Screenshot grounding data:
• • •

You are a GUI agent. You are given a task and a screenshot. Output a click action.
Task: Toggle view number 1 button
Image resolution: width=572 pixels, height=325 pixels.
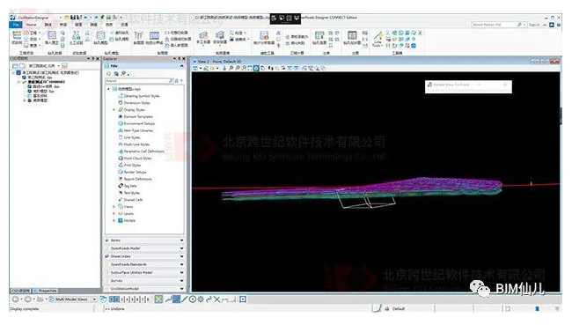[x=111, y=299]
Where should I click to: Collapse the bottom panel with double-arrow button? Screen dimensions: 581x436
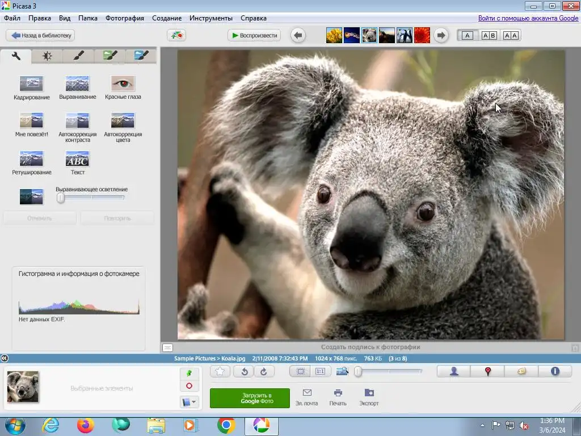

• • •

Your task:
Every line with "click" in it should be copied from the entries.

Exercise solution:
You are a GUI agent. You are given a task and a screenshot. Output a click action.
Where should I click to: Collapse the bottom panel with double-arrow button? Screen dimensions: 581x436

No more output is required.